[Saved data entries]
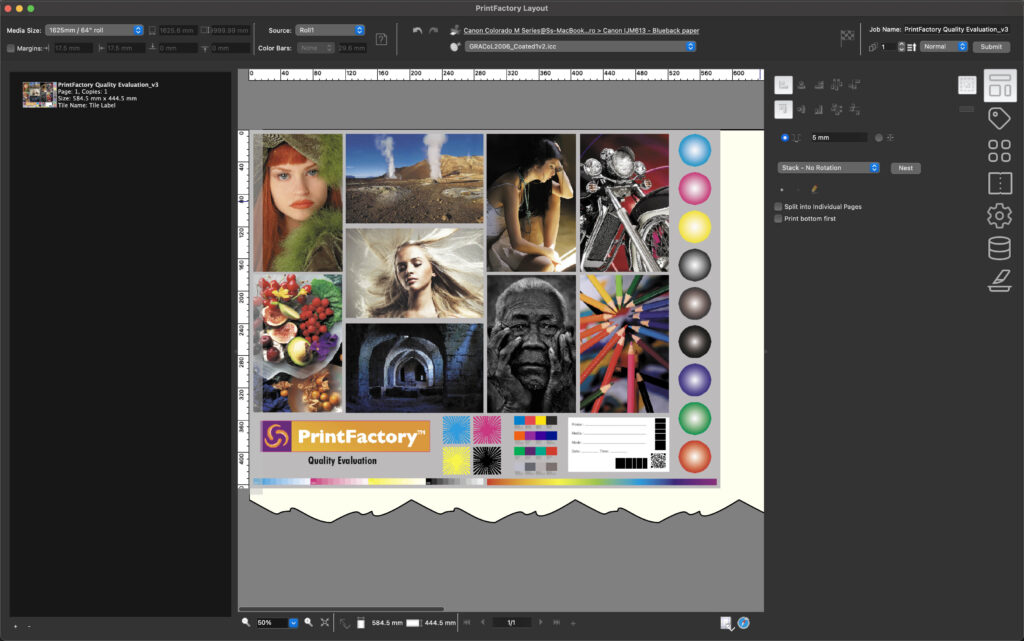Open the Tags panel in the right sidebar
The width and height of the screenshot is (1024, 641).
(999, 117)
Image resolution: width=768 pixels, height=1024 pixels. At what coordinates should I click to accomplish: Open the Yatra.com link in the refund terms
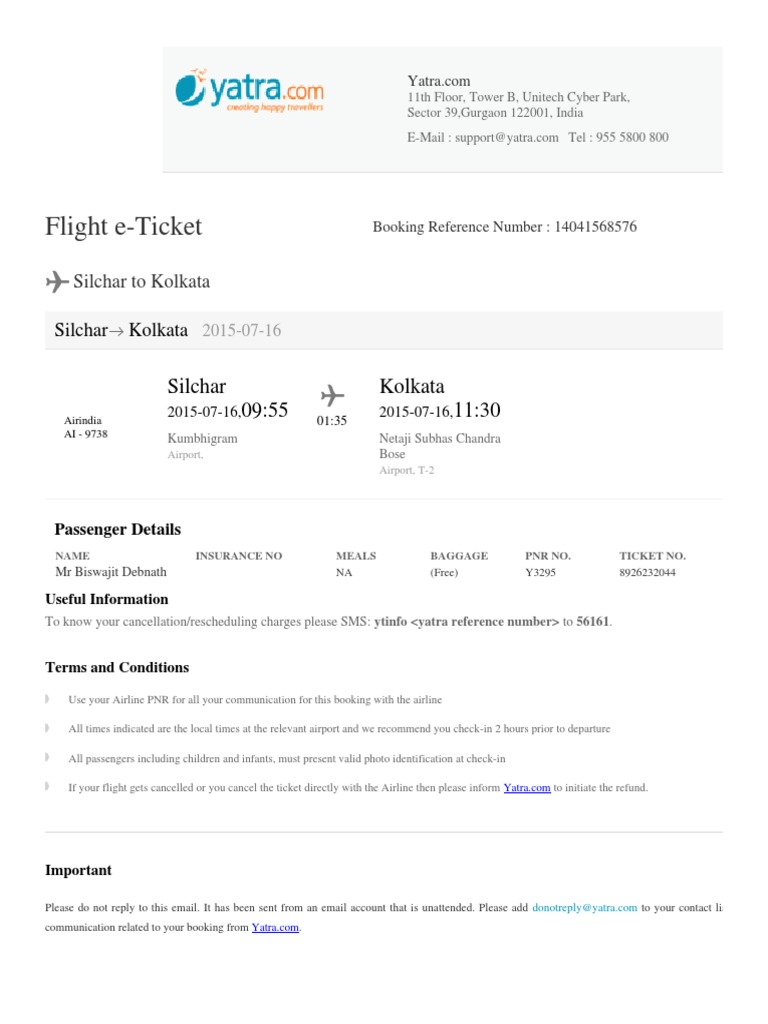click(527, 788)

Work item: The line that contains "Image resolution: width=768" opens the part to copy, and the last line of the records closes it; set down those lines exactly, pictures excluded.

Response to the task:
Image resolution: width=768 pixels, height=1024 pixels. At what coordinates should I click to accomplish: Open the Yatra.com link in the refund terms
click(527, 788)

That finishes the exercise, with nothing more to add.